Note: This blog post orginally appeared on the SecureState blog.
Through regular discussions with a client in the utilities industry, the director of security at a large utilities provider approached SecureState with a problem. The CIO had decided to move a number of the company’s core applications to the cloud and needed their security requirements for this project within two weeks. The utility already had security requirements in place for traditional third-party vendors; however, these requirements were not a good fit for the cloud services the company was looking to adopt.
Unlike traditional third-party solutions where the vendor is responsible for all or most of the security controls in the cloud, there are often cases where the client is responsible for managing and maintaining key security controls. For example, if a company was hosting a home grown application at a PaaS (Platform as a Service) provider, the client would generally be responsible for the security of the application itself. The cloud provider of the PaaS would be responsible for the securing the platform and infrastructure supporting the application. It is critical to clearly outline who is responsible for which component and have requirements which provide the desired level of security while being flexible enough fit these different service models.
Building a Framework:
To assist with this, SecureState created a program to review, approve and manage these cloud providers. The program was built around a SecureState developed Cloud Security Framework (CSF). To develop this framework SecureState met with stakeholders to gather business, technical and security requirements. SecureState also looked at the regulatory requirements related to the data that would be stored and processed by cloud providers. The framework leveraged the utilities company’s existing security policies, procedures and standards while adding additional requirements specific to cloud computing environments. To ensure the requirements were flexible enough to apply to the various cloud models and use cases the requirements were broken down by the type of cloud service used and the classification of the data processed and/or stored by the provider.
Once the framework was completed SecureState met with executives at the organization to review the CSF. During this meeting we conveyed the importance of the framework to the business and outlined how the company should align to the new framework. Once we received executive management buy-in, the framework was adopted for use by all lines of business moving services to the cloud, not just IT. This provided the company with a unified approach to managing the security of cloud services, thus ensuring all corporate data moved to the cloud was appropriately secured.
Managing the Security of Cloud Services:
The director of security also needed to develop processes to prioritize, review and track which cloud services where approved for use.

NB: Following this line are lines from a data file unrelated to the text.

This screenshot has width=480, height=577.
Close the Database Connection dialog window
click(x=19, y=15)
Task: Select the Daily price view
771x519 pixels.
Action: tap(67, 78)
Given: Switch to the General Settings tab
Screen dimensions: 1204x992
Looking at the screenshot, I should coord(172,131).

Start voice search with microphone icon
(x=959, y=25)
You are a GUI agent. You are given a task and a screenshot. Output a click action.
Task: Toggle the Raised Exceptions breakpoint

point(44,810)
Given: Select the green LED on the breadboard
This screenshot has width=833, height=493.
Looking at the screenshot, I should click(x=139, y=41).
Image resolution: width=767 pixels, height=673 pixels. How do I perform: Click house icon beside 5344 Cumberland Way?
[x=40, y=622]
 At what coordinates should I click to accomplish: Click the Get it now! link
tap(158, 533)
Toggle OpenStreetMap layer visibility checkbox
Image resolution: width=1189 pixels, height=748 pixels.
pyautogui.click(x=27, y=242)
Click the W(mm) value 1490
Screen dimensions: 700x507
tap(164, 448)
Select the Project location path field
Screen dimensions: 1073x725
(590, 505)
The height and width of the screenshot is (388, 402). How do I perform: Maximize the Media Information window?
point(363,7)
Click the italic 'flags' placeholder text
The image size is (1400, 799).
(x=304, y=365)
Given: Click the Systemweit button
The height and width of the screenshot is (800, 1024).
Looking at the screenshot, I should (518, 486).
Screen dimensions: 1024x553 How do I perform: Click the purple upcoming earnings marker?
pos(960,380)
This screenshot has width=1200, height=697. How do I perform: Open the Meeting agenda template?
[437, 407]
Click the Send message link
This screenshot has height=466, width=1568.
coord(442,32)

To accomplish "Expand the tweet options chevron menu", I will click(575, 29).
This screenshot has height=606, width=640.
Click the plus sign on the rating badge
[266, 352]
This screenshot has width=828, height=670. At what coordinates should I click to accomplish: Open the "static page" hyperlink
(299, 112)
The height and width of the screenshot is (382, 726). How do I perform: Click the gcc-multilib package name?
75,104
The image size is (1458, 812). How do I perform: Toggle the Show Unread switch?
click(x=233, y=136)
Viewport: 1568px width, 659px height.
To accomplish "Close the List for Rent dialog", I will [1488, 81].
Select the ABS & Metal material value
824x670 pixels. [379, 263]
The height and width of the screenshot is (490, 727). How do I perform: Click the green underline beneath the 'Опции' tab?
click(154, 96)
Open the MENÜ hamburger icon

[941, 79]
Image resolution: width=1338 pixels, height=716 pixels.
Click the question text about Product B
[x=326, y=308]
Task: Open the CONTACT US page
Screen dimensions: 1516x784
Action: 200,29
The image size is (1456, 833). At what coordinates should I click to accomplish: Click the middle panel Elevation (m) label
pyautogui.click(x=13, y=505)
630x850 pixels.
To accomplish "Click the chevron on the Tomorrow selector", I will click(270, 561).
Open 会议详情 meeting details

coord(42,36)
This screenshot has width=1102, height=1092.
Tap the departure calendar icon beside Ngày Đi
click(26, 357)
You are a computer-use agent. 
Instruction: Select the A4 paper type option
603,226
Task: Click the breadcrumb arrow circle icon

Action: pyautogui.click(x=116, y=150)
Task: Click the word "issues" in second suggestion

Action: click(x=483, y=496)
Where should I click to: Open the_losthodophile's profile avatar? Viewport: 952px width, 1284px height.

The utilities company also needed a program to manage and track what data was being stored and/or processed by these cloud services. Without a robust program in place the security department would quickly lose control of where their sensitive data was stored and which vendor had been approved or denied. So, SecureState used our vendor management solution methodology to develop a program to review, approve and manage the cloud service providers. This solution allowed the client to enter requests to have potential cloud service providers reviewed. Once a provider is entered for review, a questionnaire is generated based on the type of cloud service used and the data stored and/or processed by that provider. This questionnaire is then sent to the point of contact at the cloud service provider to gather information on what security controls are present in their environment. Once the questionnaire is complete, SecureState works with the cloud service provider and client to snap the cloud service into the CSF. To ensure the lines of responsibility were clearly defined, each requirement in the CSF was assigned to either the cloud security provider or client. During this review process SecureState would enumerate risks posed by the proposed solution and outline where the solution did not meet the CSF. Using this information, the utility’s security group could determine if the new solution posed an acceptable level of risk, if the solution would be rejected or if require additional controls needed to be added to the design.
Leveraging our diverse knowledge and existing technology, SecureState was able to quickly eliminate the client’s problem. This enabled the client to quickly respond to the needs of the business while minimizing the risks of moving core applications to a cloud environment. The solution provided by SecureState not only allowed for cloud vendors to be quickly and easily reviewed, but also provided a program to manage cloud services used by the client to ensure corporate information stored in house or in the cloud is protected equally.